══ Records

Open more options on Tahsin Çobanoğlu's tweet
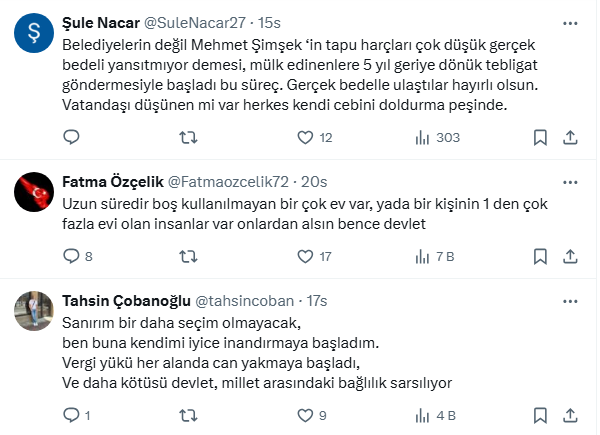 (x=570, y=300)
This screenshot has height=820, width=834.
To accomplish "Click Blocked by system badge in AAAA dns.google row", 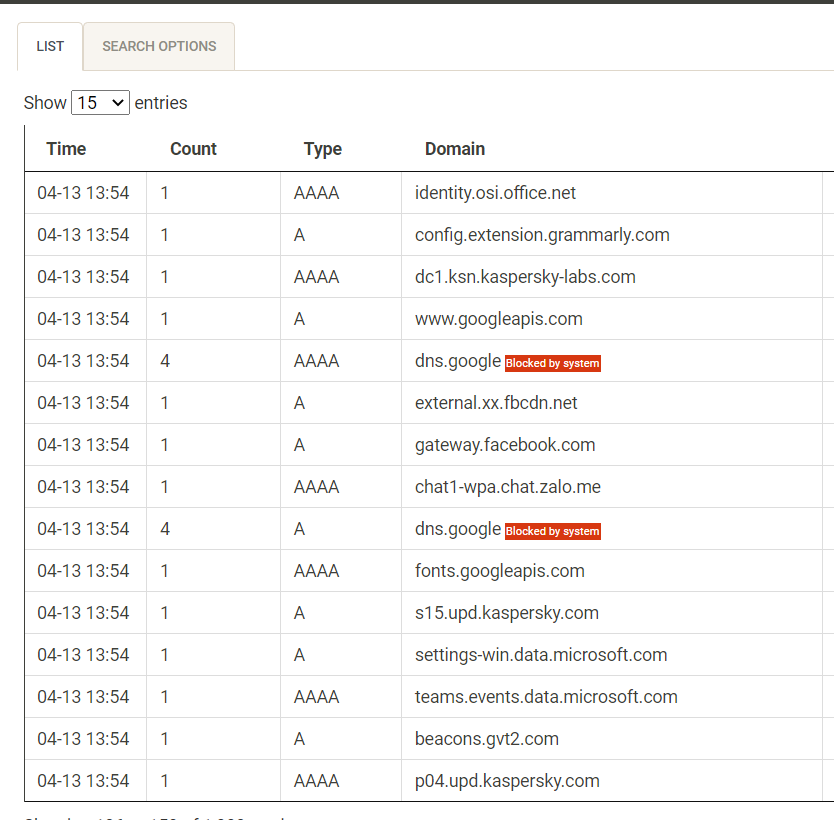I will tap(552, 363).
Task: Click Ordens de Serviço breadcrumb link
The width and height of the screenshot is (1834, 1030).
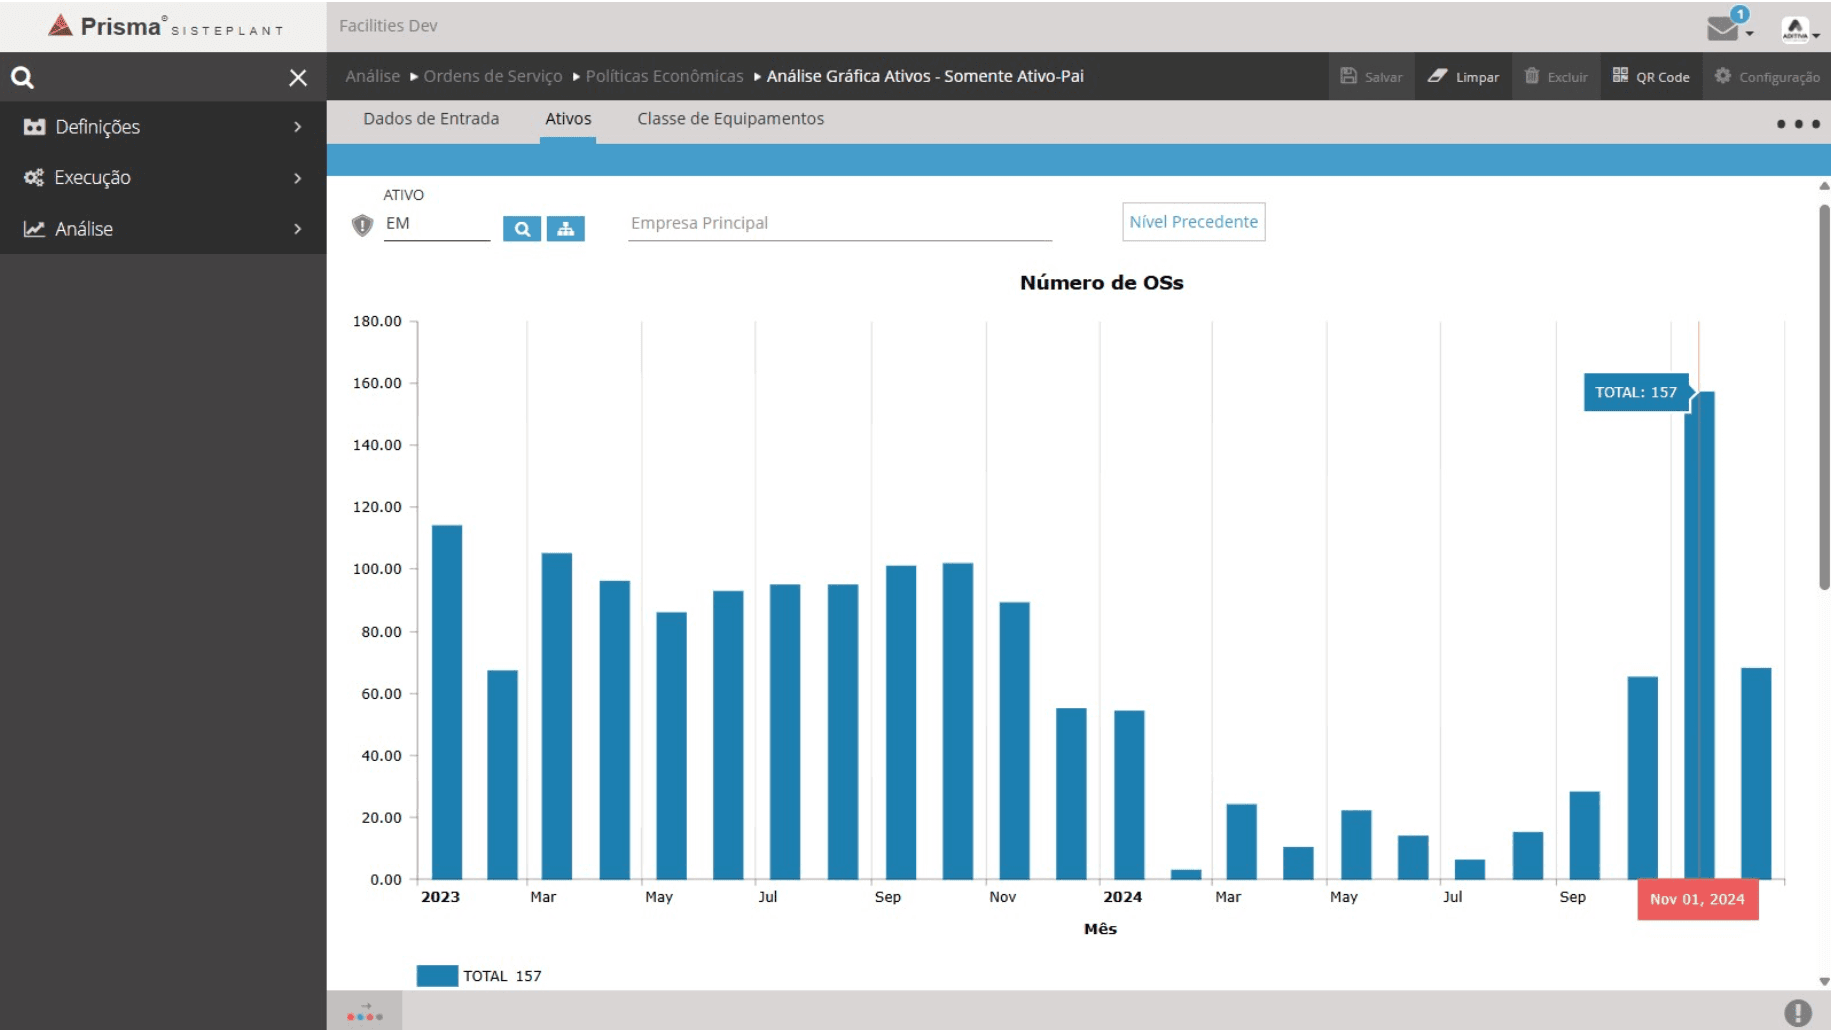Action: [x=492, y=76]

════

• [Work task] What the answer must hold is the exact text of every line from the one containing "Task: Click Ordens de Serviço breadcrumb link" through the end of the data, minus any pictures.

• [Solution for this exercise]
Task: Click Ordens de Serviço breadcrumb link
The width and height of the screenshot is (1834, 1030).
Action: [x=492, y=76]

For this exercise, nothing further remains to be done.